Selection:

----

2001 - 2005

Six Feet Under ran on HBO from 2001 to 2005, five seasons, 63 episodes, created by Alan Ball in the long slipstream of his American Beauty Oscar. The premise reads like a dare. A family runs a funeral home in Los Angeles. The patriarch, Nathaniel Fisher Sr., dies in the pilot's opening minutes. His widow Ruth, his sons Nate and David, and his daughter Claire have to bury him, keep Fisher & Sons going, and somehow keep living.
Every episode opens with a death. Sometimes ironic, sometimes devastating, sometimes a punchline, sometimes the opposite of one. Someone dies, their body arrives at Fisher & Sons, and the Fishers absorb another loss into the one they are already carrying.
That's the setup. The show is about what you do with the rest of your life when death is literally the family business.
One of the great ensembles of the prestige-TV era. Peter Krause plays Nate Fisher, the prodigal older brother dragged back into the family trade. Michael C. Hall, a year before Dexter made him a household name, inhabits David, the closeted younger brother running the funeral home and wrestling with faith, sexuality, and a father he never quite pleased. Frances Conroy plays Ruth, the quietly pulverised mother whose late-blooming second act is some of the best acting of the decade. And then there's Lauren Ambrose, 22 when the show started, as Claire, the teenage daughter who cannot wait to get out of the house and who slowly realises she loves her family more than she is prepared to admit.
Around them, a supporting cast the show used better than most:
Kathy Bates directs several episodes and appears as Bettina, Ruth's chaotic friend. Kerry Washington and Michelle Trachtenberg both put in early-career turns.
The funeral home is a framing device. The real subject is grief, and the way grief does not arrive once and then leave but lives in a house indefinitely and rearranges the furniture.
Rachel Griffiths
Brenda Chenowith
Jeremy Sisto
Billy Chenowith
Kerry Washington
Kendall (recurring)
Freddy Rodríguez
Federico Diaz
Lauren Ambrose
Claire Fisher
Frances Conroy
Ruth Fisher
Michael C. Hall
David Fisher
Justina Machado
Vanessa Diaz
Alan Ball is interested in the lies families tell themselves to keep functioning. The polite fiction of the perfect dad. The polite fiction that the closeted son is just a private man. The polite fiction that the daughter will be fine, she is just a phase. The show's method is to pull those polite fictions apart slowly, over years, and let the characters re-meet each other as the people they actually are.

----

Provided information:
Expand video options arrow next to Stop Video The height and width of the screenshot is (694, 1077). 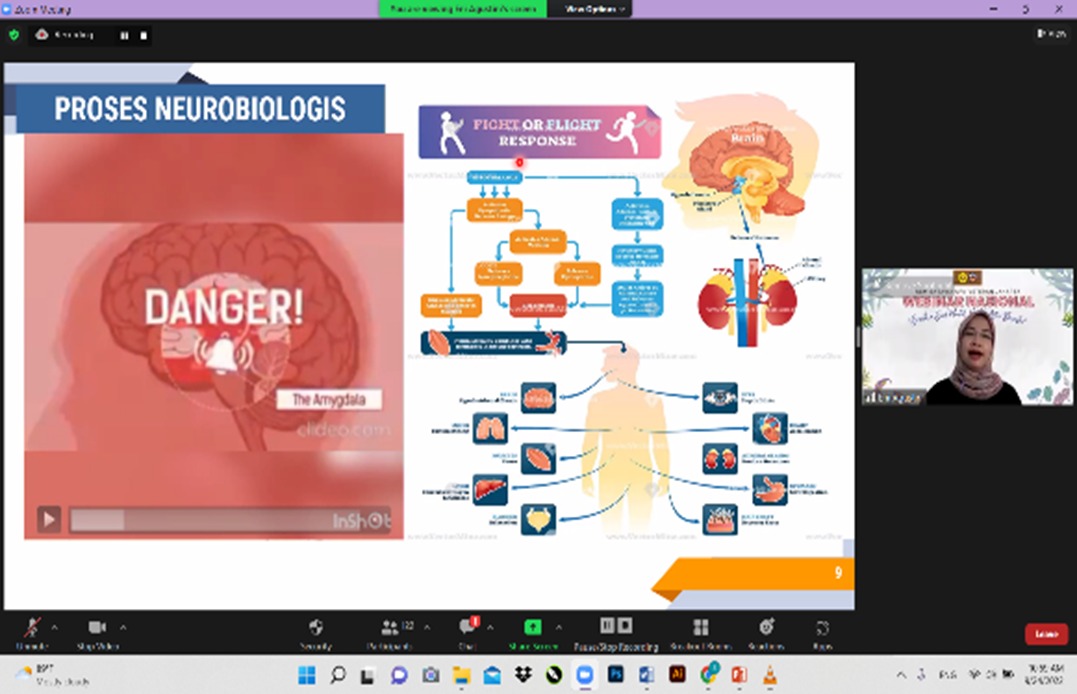tap(123, 628)
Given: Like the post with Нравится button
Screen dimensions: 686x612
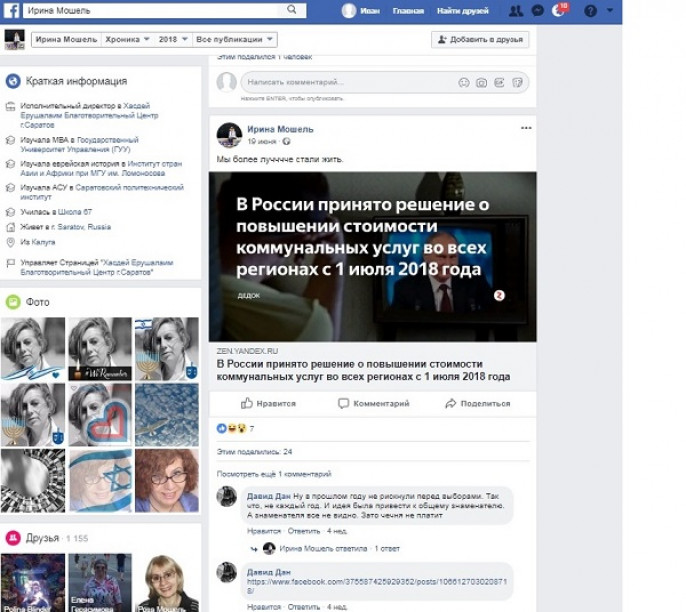Looking at the screenshot, I should tap(269, 404).
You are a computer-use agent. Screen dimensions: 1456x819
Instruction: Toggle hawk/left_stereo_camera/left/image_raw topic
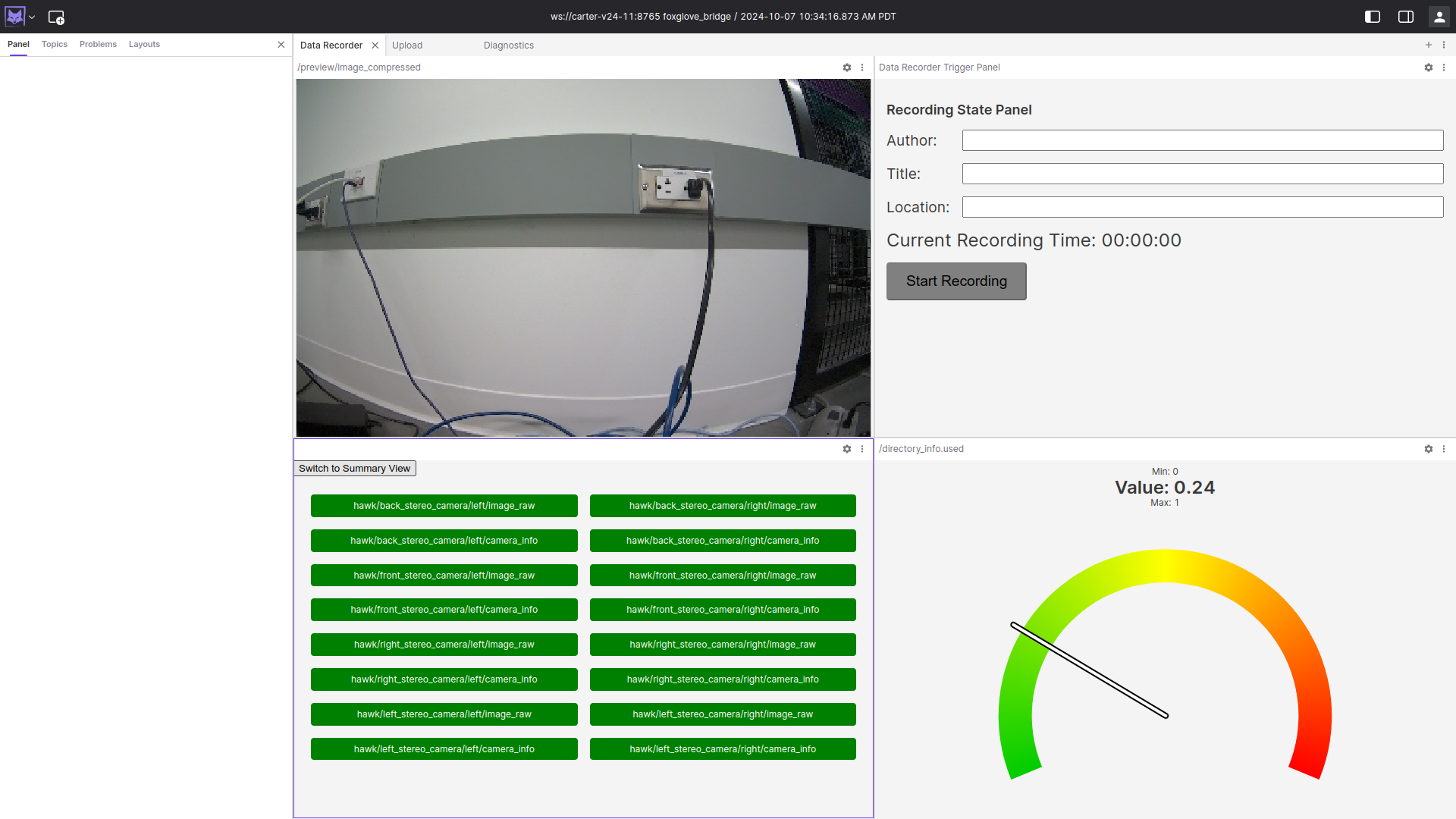click(444, 714)
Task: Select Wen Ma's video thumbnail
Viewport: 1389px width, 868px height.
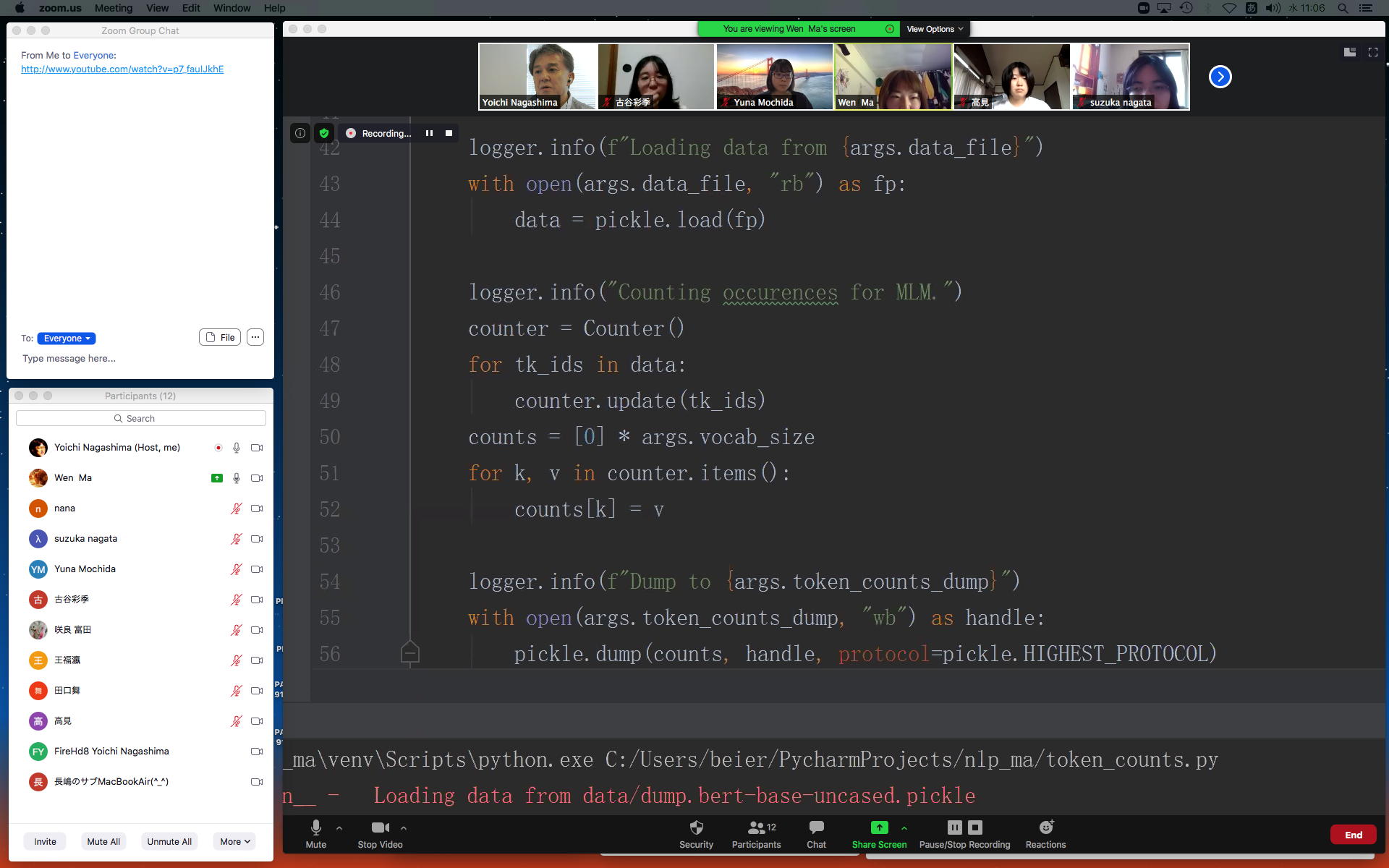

----

Stated problem:
Answer from the Six Feet Under text:
1. How many episodes did the series run?
2. What character does Kathy Bates play?
3. Which actor plays Federico Diaz?

Exercise solution:
1. 63
2. Bettina
3. Freddy Rodríguez